Diecisiete


Ahora entiendo porque te creí tan fácil, de pronto todo tiene sentido. He vuelto a ser aquella muchacha ingenua que escuchaba hipnotizada cada una de tus palabras, que rogaba y deseaba con toda su alma que ese discurso cursi sea verdad. De pronto vuelvo a tener diecisiete años y quiero volver a escucharte reencarnado en alguien más. No importa que tan patético suene sé que muy dentro de mi añoro sentirme así, extraño creer la hermosura que provenía de tus labios y sentirme tan querida y necesitada como nunca me sentí.
Era tan sencillo para ti llenarme de adjetivos y palabras bonitas que no importaba ni lo prohibido que fuera verte, ni el precio que pedias ¿Alguna vez me arrepentí?

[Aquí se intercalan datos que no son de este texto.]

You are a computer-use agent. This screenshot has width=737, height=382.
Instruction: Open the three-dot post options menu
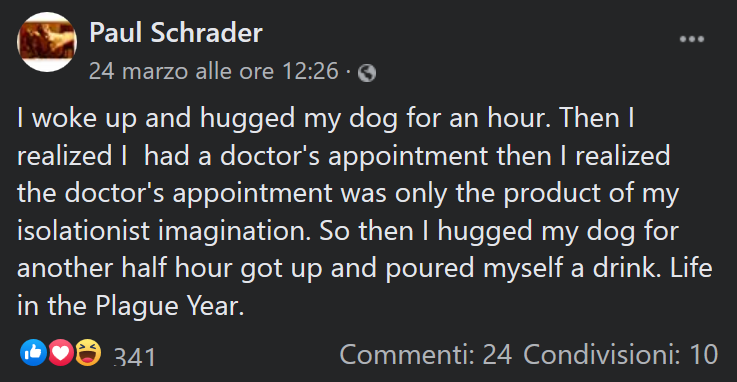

Supongo que sí. Pero unos cuantos segundos de felicidad bastaban para aliviar la culpa.
Los años han pasado y a pesar de tener a alguien a mi lado no puedo evitar sentirme sola. Es esa sensación la que me recuerda a esa niña carente de afecto, que rogaba por una caricia y que podía hacer cualquier locura por un poco de atención.

Comentarios

  1. Una vez viendo una exposición en el museo me di cuenta que toda mi vida había considerado al amor de una manera muy estereotipada, me golpeo fuerte como cuando algo te cachetea el ser. Me di cuenta que no era feliz, no debía seguir algo que me iba a condenar de por vida y a mi pareja igual. Termine con mi pareja, ella al principio no lo entendió. Luego nos dimos cuenta que fue lo mejor.
    A veces nos sentimos en la necesidad de continuar algo que empezó por lo bello que fue el recorrido, pero no siempre se debe seguir un camino cuando ya uno no entiende porque se sigue caminando. O al menos eso pienso yo.
    Disculpa si te molesto el comentario, espero haberte dado un punto de vista diferente.